Figure 4. Bsg deficiency is compensated for by alternative circuits that provide utilization of glycogenic amino acids into the TCA cycle.

(A) Schematic illustrating use of the glycogenic amino acid pathway to compensate for impaired gluconeogenesis resulting from Bsg deficiency. Ala, alanine; NH3, ammonia; αKG, α-ketoglutaric acid; Glu, glutamate; Gln, glutamine. (B and C) Endogenous glucose production in hepatocytes isolated from Bsg^–/– (B) and Bsg^+/+ (C) animals when cells were cultured in the absence or presence of 250 μM β-chloro-l-alanine hydrochloride (an inhibitor of Ala transaminase), 10 mM l-glutamine, and 20 μM EGCG (an inhibitor of Glu dehydrogenase) for 4 hours. Gray columns and black circles, Bsg^–/–; white columns and circles, Bsg^+/+ (n = 6/genotype). Scatter plots display the data for individual mice.

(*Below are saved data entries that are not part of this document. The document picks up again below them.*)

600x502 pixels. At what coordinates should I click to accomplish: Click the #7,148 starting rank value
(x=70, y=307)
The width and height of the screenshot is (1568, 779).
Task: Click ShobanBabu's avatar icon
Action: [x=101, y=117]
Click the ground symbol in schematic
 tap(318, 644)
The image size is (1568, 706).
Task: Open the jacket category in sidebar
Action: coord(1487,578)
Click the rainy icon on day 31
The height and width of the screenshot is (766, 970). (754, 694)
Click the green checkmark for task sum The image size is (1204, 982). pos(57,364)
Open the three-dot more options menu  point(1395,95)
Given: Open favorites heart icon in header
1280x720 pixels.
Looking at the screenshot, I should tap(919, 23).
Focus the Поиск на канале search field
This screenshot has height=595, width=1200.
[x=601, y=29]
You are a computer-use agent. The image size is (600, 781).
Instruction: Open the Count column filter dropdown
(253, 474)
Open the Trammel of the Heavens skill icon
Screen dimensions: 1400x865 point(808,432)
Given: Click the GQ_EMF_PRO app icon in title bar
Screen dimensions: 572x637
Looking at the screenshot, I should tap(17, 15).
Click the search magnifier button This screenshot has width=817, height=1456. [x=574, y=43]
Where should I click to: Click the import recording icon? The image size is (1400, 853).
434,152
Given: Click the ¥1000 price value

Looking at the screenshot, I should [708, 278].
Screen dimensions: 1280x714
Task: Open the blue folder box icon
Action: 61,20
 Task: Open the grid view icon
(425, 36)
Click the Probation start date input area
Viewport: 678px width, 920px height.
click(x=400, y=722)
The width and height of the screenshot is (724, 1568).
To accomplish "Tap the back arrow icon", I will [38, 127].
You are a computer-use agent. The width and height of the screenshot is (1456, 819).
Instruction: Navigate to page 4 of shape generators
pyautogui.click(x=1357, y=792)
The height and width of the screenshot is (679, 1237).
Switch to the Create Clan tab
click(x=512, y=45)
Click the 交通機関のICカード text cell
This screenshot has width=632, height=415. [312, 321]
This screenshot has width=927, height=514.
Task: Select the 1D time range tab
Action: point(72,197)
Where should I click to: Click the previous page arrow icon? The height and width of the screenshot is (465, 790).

Statistical analyses were performed using a 1-way ANOVA with post hoc Tukey’s test for multiple comparisons. (D and E) Static metabolome analysis of amino acids in livers (D) and skeletal muscles (E) from fasted Bsg^+/+ or Bsg^–/– mice (n = 7–8/genotype). Levels of amino acids in Bsg^–/– skeletal muscles are exhibited with respect to those of Bsg^+/+ muscles. (F and G) Blood glucose levels and AUC scores in fasting Bsg^+/+ and Bsg^–/– mice during alanine (F) or glutamine (G) tolerance tests (n = 5–9/genotype). (H) Expression levels of transcripts encoding ureagenesis-related proteins, including CPS1 and argininosuccinate synthase (ASS). mRNA levels were normalized to those encoding the housekeeping protein β-actin (n = 7–8/genotype). (I) Serum ammonia values in fasting Bsg^+/+ and Bsg^–/– mice (n = 7/genotype). For all relevant panels, data are presented as means ± SEM. *P < 0.05, **P < 0.01, ***P < 0.001, for the comparison of Bsg^+/+ and Bsg^–/– at the indicated time point (2-tailed unpaired Student’s t test).